§ TASK INSTRUCTIONS
Copy out the records word for word, starting at the line that contains "location marker pin" and ending at the line that contains "(x=125, y=200)", with both of those lines included.
### DATA FOR THIS TASK
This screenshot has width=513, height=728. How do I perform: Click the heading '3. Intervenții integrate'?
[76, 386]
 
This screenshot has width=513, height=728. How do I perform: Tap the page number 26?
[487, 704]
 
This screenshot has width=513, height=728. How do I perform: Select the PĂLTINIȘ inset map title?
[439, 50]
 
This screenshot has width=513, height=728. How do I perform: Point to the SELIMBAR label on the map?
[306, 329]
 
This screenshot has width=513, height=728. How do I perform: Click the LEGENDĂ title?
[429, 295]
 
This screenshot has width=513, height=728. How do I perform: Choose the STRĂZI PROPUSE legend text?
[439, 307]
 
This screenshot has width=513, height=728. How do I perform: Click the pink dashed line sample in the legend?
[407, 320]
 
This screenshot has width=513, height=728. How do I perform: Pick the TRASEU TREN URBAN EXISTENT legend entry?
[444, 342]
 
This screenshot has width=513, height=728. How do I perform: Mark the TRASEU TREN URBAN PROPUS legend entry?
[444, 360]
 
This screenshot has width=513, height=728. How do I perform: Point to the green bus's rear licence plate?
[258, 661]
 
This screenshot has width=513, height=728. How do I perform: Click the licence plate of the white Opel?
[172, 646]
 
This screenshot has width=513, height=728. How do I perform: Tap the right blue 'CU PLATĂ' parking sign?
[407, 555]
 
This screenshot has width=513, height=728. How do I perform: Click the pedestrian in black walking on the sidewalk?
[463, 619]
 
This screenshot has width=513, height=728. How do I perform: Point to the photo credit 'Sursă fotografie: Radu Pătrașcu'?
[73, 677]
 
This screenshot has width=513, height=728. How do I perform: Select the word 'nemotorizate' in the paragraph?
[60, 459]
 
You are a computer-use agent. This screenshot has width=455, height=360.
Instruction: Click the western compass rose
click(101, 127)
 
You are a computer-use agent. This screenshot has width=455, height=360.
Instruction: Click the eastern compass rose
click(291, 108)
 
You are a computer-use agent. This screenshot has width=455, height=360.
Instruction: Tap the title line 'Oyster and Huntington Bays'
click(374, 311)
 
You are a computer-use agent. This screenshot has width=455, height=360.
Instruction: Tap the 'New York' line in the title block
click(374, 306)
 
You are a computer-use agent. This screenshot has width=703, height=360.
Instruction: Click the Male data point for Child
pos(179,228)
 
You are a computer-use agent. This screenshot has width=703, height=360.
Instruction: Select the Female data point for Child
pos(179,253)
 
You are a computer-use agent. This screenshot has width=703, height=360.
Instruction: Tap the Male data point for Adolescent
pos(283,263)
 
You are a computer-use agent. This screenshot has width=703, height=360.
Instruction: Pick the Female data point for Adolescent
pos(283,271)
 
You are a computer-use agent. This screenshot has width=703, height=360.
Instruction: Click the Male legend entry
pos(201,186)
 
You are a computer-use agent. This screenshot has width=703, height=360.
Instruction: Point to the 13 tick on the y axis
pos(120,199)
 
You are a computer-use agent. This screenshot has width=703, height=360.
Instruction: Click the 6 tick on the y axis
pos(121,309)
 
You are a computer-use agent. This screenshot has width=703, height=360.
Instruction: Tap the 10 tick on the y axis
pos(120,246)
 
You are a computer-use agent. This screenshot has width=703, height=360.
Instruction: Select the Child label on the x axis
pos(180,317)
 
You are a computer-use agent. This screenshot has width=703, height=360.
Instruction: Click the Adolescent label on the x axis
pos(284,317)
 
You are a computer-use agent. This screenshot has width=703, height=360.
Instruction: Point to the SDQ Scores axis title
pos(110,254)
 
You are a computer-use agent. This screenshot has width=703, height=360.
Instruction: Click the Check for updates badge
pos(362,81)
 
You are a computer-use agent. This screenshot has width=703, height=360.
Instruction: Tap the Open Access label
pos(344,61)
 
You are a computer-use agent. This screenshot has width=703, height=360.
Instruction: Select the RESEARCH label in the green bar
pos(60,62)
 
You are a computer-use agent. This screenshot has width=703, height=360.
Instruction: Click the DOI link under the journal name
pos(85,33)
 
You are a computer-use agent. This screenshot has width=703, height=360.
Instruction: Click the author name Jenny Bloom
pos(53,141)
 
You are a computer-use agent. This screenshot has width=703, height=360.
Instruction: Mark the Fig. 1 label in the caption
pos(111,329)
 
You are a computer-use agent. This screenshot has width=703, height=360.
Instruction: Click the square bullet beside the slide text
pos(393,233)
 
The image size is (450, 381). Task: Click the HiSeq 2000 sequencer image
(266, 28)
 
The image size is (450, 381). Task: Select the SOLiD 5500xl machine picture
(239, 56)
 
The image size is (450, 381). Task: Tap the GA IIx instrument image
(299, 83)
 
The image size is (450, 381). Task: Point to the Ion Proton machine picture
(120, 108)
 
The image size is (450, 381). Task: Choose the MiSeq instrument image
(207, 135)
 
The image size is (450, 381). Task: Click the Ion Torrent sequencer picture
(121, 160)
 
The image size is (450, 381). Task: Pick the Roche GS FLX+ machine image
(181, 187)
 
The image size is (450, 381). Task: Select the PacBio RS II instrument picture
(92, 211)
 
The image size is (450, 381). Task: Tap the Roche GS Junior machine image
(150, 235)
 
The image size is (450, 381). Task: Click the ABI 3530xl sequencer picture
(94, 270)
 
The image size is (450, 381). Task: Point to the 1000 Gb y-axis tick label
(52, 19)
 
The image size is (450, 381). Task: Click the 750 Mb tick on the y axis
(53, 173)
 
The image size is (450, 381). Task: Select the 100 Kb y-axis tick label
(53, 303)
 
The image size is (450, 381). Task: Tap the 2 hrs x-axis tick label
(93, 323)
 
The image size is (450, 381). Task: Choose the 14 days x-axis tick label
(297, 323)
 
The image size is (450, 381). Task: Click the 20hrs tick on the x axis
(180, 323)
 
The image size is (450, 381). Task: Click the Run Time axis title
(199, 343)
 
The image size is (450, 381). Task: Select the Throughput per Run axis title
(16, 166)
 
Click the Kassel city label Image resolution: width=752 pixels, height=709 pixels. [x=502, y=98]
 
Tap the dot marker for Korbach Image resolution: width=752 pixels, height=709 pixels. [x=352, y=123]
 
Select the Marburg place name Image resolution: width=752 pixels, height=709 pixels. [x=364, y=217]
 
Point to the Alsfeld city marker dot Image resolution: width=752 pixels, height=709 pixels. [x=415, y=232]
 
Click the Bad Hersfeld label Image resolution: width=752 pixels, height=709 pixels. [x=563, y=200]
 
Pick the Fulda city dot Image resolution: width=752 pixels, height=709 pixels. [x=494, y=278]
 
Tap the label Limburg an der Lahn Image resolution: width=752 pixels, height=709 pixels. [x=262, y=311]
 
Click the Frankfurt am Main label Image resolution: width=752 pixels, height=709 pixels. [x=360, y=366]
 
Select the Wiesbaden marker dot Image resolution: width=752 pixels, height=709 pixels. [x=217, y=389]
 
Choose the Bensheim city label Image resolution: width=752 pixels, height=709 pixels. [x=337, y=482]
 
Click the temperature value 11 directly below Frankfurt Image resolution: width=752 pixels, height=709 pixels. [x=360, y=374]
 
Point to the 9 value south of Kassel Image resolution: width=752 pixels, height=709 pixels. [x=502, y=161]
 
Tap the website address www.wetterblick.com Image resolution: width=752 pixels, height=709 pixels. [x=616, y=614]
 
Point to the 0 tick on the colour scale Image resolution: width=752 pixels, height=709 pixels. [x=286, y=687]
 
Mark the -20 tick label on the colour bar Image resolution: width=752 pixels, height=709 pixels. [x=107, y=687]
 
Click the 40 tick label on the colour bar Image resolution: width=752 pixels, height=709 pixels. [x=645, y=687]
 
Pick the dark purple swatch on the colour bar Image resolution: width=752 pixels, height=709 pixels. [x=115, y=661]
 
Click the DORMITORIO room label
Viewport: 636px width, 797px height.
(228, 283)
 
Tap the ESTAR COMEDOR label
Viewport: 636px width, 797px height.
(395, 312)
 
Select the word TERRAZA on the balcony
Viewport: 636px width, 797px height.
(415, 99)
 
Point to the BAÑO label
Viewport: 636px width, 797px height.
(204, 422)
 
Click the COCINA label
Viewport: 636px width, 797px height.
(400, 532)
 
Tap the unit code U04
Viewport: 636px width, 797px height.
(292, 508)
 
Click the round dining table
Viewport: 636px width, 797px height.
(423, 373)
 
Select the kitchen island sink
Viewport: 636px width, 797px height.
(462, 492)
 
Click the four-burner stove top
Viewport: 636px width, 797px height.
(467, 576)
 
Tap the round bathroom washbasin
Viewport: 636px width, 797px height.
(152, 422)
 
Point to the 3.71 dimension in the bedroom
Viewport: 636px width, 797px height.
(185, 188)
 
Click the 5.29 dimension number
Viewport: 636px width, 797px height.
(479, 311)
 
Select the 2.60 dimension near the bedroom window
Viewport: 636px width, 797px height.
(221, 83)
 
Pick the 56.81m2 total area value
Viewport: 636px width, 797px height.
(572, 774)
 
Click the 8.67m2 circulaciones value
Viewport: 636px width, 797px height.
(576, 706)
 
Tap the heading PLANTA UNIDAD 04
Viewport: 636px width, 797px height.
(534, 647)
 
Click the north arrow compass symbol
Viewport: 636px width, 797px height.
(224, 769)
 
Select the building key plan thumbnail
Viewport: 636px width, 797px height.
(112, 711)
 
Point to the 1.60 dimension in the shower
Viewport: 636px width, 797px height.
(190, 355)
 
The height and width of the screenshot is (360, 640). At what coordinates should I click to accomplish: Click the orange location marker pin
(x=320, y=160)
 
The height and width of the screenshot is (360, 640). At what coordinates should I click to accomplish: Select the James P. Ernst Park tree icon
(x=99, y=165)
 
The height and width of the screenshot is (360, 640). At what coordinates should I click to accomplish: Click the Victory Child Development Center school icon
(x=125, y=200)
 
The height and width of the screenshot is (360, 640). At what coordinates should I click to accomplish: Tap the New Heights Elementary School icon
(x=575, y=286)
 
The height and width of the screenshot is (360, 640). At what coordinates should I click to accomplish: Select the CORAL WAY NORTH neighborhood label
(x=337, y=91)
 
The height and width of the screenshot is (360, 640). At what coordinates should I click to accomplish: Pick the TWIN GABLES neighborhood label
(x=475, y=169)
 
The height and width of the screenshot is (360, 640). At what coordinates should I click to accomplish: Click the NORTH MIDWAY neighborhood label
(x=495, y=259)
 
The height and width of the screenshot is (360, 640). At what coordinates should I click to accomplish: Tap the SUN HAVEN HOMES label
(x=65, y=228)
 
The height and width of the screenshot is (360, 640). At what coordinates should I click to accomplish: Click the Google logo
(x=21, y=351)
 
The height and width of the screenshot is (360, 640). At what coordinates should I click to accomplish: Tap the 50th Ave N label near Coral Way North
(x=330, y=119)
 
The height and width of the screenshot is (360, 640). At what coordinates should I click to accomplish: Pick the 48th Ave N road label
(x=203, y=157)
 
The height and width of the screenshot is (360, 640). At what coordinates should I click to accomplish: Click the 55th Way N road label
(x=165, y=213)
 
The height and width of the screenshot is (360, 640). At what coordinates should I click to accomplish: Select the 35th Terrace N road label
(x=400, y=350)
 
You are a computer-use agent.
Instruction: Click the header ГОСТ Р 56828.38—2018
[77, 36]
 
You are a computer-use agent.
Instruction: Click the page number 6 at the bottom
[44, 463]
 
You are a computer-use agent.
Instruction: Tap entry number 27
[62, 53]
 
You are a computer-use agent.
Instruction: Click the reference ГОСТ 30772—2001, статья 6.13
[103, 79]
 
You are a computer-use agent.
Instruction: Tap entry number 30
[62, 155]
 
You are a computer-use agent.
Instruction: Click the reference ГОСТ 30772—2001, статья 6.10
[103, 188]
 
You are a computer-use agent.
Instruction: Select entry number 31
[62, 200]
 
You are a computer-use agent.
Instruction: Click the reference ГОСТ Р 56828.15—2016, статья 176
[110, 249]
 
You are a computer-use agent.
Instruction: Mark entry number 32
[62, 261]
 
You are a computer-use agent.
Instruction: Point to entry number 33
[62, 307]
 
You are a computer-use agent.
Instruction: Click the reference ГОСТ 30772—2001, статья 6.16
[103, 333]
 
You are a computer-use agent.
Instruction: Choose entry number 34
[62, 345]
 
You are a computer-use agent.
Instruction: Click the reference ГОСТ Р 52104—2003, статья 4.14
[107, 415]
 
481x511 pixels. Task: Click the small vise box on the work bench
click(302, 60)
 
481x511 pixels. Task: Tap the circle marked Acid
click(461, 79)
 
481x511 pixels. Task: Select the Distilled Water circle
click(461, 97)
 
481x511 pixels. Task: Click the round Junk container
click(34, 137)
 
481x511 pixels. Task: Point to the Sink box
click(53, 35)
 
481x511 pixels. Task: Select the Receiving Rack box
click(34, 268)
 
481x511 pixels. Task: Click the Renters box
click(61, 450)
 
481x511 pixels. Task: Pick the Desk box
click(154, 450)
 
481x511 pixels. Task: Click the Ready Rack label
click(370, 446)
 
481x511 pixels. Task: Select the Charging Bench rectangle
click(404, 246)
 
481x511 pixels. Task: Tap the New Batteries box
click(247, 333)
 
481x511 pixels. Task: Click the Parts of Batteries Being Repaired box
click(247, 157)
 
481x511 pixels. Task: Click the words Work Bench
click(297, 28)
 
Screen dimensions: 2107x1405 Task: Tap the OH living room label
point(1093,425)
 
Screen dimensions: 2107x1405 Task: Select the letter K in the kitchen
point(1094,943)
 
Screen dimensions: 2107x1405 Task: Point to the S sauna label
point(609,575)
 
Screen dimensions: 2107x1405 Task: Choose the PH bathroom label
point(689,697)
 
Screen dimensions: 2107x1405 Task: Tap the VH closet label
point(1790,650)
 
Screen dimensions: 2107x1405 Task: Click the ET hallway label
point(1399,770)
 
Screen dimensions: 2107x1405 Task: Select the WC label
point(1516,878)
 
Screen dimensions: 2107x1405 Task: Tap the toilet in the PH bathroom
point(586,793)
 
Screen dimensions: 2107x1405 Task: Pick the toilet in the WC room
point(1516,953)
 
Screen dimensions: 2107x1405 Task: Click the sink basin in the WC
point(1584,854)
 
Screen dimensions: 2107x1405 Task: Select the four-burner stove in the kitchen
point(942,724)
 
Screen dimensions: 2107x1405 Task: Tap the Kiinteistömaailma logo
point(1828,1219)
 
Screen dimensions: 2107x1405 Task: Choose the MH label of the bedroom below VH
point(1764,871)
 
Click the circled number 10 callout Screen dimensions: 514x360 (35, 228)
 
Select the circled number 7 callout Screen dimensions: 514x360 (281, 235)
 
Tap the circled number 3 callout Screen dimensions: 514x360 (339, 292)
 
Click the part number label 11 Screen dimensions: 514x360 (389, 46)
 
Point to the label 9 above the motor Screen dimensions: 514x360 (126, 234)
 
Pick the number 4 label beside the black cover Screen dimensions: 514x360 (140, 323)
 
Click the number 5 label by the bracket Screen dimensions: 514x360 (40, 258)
######
§ EXERCISE ANSWER
The height and width of the screenshot is (360, 640). At what coordinates should I click to accomplish: Click the orange location marker pin
(x=320, y=160)
 
The height and width of the screenshot is (360, 640). At what coordinates should I click to accomplish: Select the James P. Ernst Park tree icon
(x=99, y=165)
 
The height and width of the screenshot is (360, 640). At what coordinates should I click to accomplish: Click the Victory Child Development Center school icon
(x=125, y=200)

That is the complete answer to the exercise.